APD confirms the responses have rarely resulted in any action. Oduwole said Saturday’s event resulted in a second city citation. The first one was settled with a fine in municipal court last summer.

Most of the time when police show up, Oduwole said he is at the home with smaller groups of friends and family.

As far as renting out the home, he said it’s been used by people he knows for exterior filming for shows like “The Bachelor” and listed on rental sites for certain types of events.

“AirBnB and these different websites where you can rent out your personal home, that’s perfectly within the law,” he said. “So that I don’t think constitutes breaking the law or breaking noise ordinances or breaking statutes here, and I believe the city knows that.”

“They were operating a business in a residence, and that is illegal. This is illegal activity, and we shut it down,” Matzigkeit told Channel 2 said last year, referring to the property and similar complaints that led to the 2018 fines.

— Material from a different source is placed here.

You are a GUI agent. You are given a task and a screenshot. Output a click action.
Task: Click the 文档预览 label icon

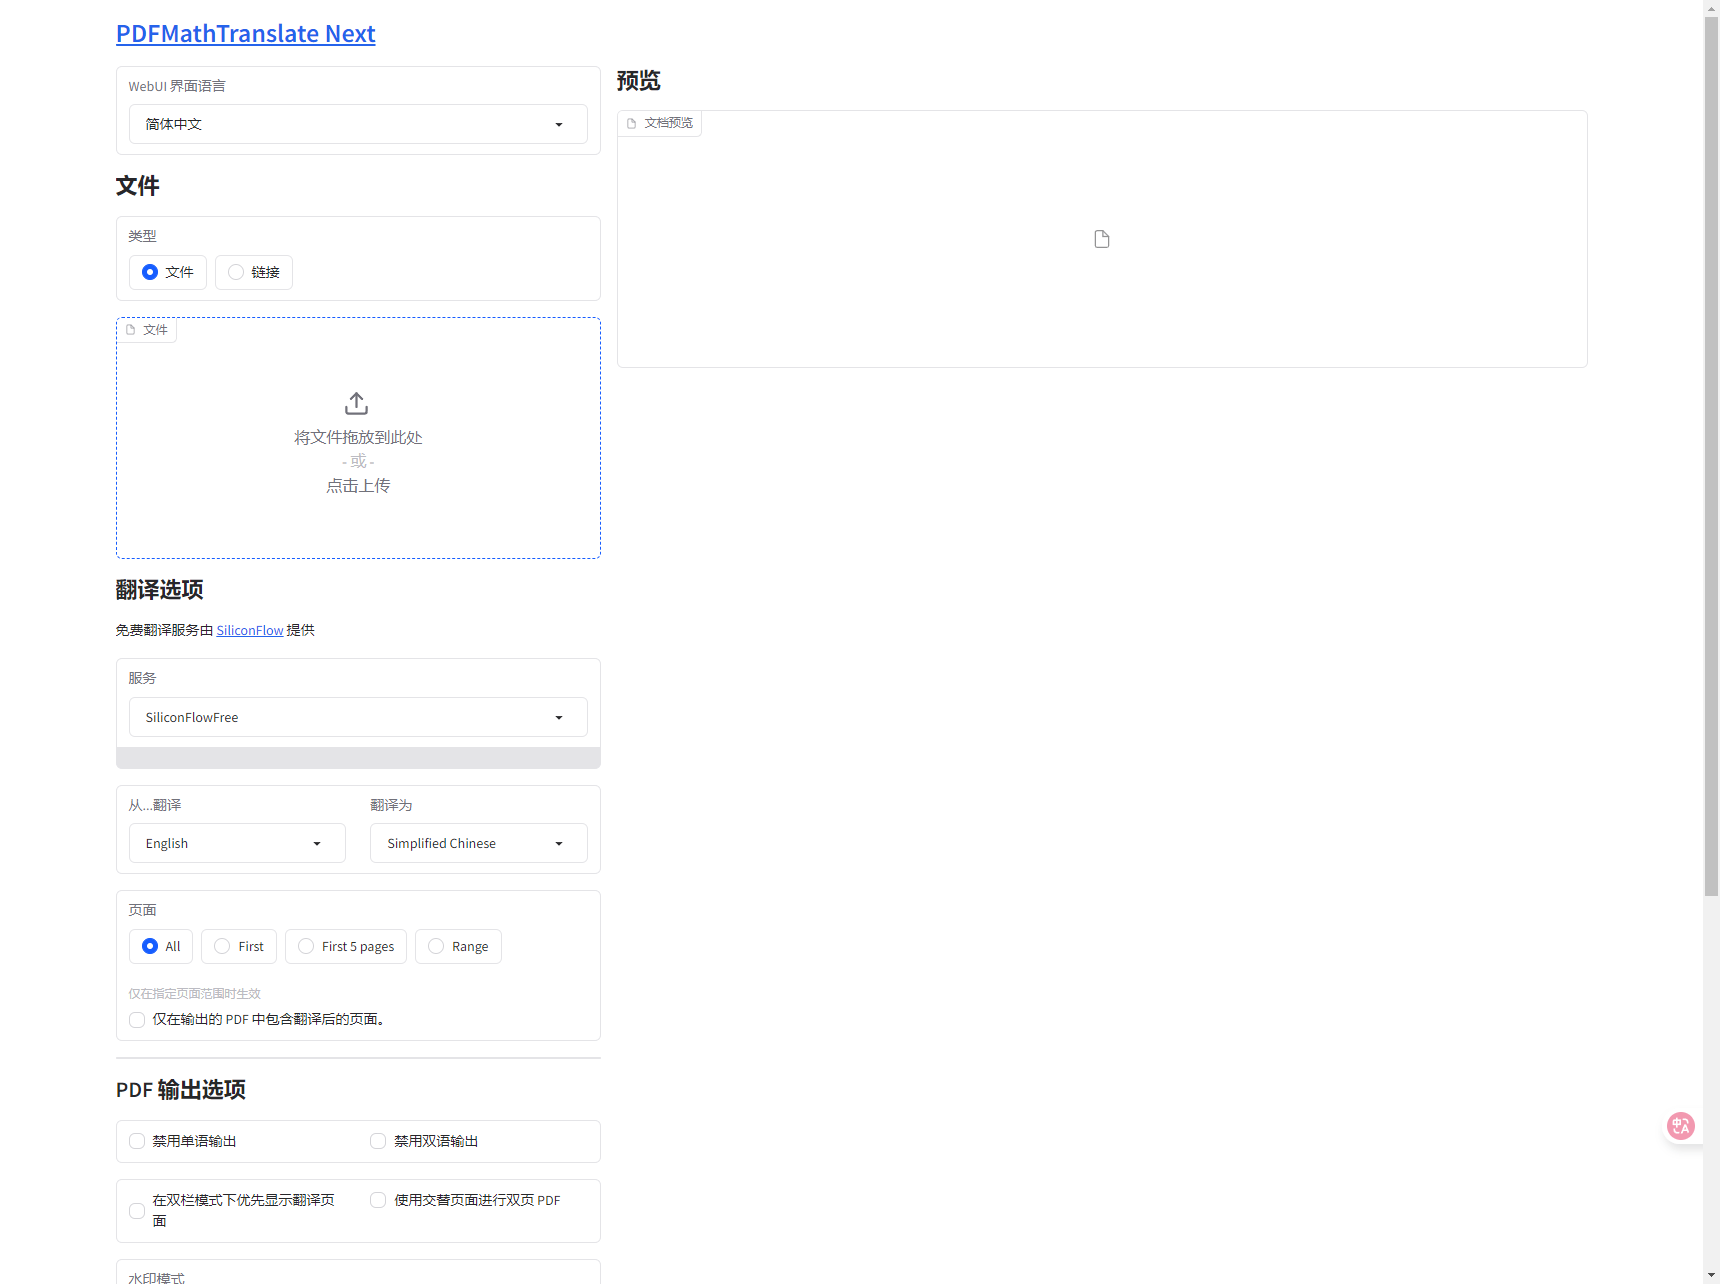point(632,123)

A Twitter account dedicated to stopping Garmon Mansion parties has reignited with complaints the property is illegally operating as a party house. Dozens of neighbors showed up to a town hall meeting last summer after lodging complaints about the event that resulted in fines .

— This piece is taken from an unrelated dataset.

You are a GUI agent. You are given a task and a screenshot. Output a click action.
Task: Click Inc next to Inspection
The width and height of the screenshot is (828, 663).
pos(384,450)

While one neighbor who lives directly across from the property told Channel 2 investigative reporter Nicole Carr he cannot hear the noise, residents believe the complaints originate from homes where property lines are adjoined behind the mansion. None of those neighbors was home when Carr stopped by Friday.

It’s illegal to hold large-scale commercial events in residential properties, and those events cannot be ticketed. The issue of party house rentals has become the center of debate in Fulton County over the past year and a half.

On Monday, Bottoms and Matzigkeit addressed the controversy and proposed amendments to an ordinance that would address party houses and further define them as follows:

"For this definition, commercial event includes parties, ceremonies, receptions or similar large-scale gatherings where the attendees are charged entry to the event, or the structure and its curtilage otherwise functions as a commercial recreation facility.”

“The proposed regulations are common sense measures to ensure our neighborhoods are safe, friendly and livable for all who call Atlanta home,” Bottoms said in a press release. “This is about ensuring accountability for unlawful party and event planners who create nuisance and disorder in our communities.”

Oduwole said he wants to meet with neighbors and the city face-to-face as the city vows to hold town halls centered around the debate.

“I really feel it’s a miscommunication, and so I would really like to get to them face-to-face and they can see me and we can speak and they can understand who they’re dealing with,” Oduwole said. “I’m not a party promoter. I’m not a rapper. I’m not in the entertainment industry. I’m a teacher.”